> **Text to read**:
•••••

1. Model WBT-200 is a portable RF/microwave recorder/playback instrument capable of recording and playing back as much as 80 MHz of bandwidth from 50 MHz to 6 GHz.

Fortunately, the model WBT-200 Wide Band Transcorder (WBT) from QRC Technologies is a compact, portable solution for recording and playing back portions of RF/microwave bandwidth from 50 MHz to 6 GHz. With its two independent transceivers, it can be tuned to measure two separate 40-MHz sections of bandwidth across that nearly 6-GHz range and capture signals across a 74-dB instantaneous dynamic range. It is actually a system in a box, storing test results on solid-state drives for ease of data transport and analysis with external computers.

•••••

> **Given data**:
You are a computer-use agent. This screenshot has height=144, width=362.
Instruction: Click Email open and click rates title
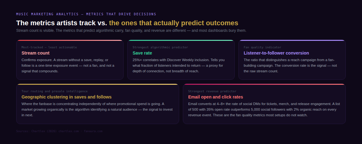point(216,97)

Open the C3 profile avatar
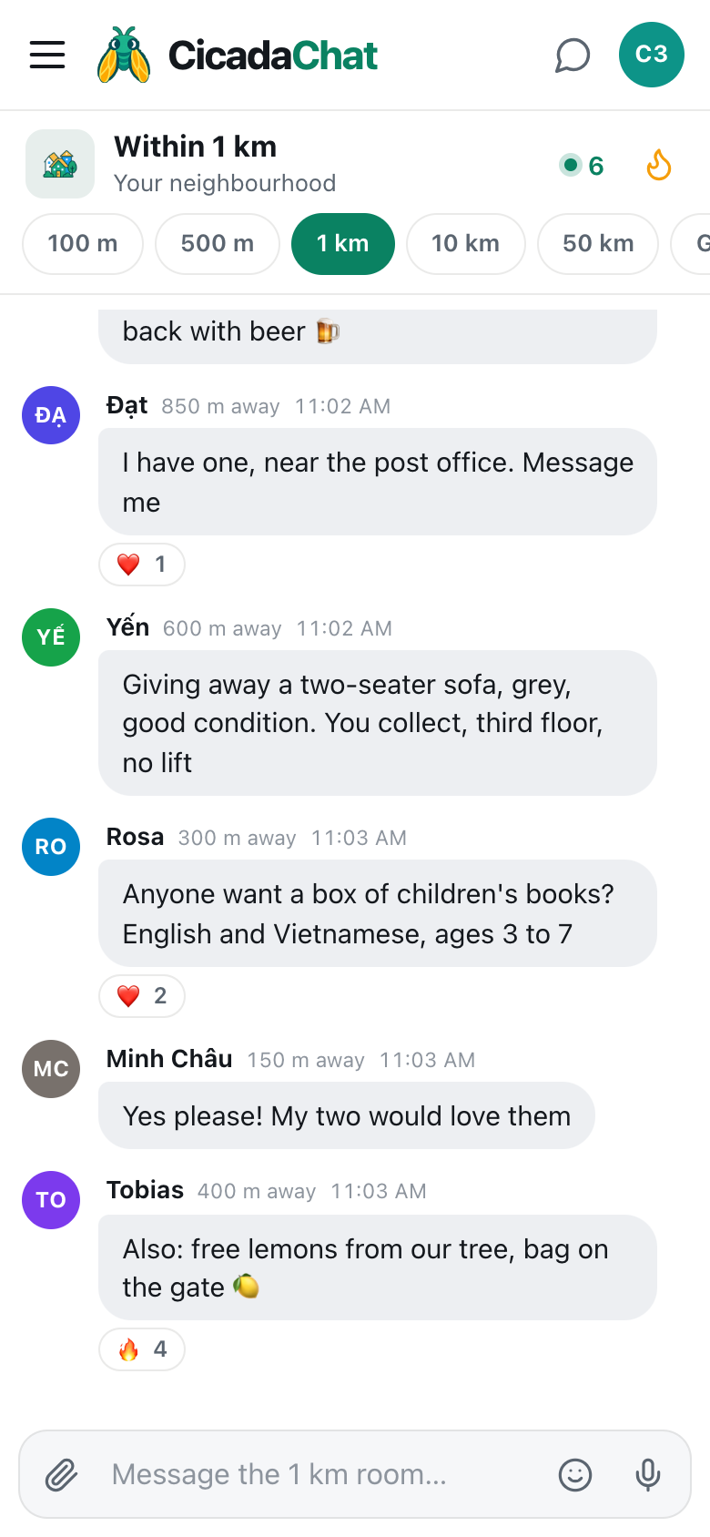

•••••

> **Given instruction**:
Transcribe everything in the WBT-200 text from "Fortunately, the model" down to "with external computers.".

> **Reply**:
Fortunately, the model WBT-200 Wide Band Transcorder (WBT) from QRC Technologies is a compact, portable solution for recording and playing back portions of RF/microwave bandwidth from 50 MHz to 6 GHz. With its two independent transceivers, it can be tuned to measure two separate 40-MHz sections of bandwidth across that nearly 6-GHz range and capture signals across a 74-dB instantaneous dynamic range. It is actually a system in a box, storing test results on solid-state drives for ease of data transport and analysis with external computers.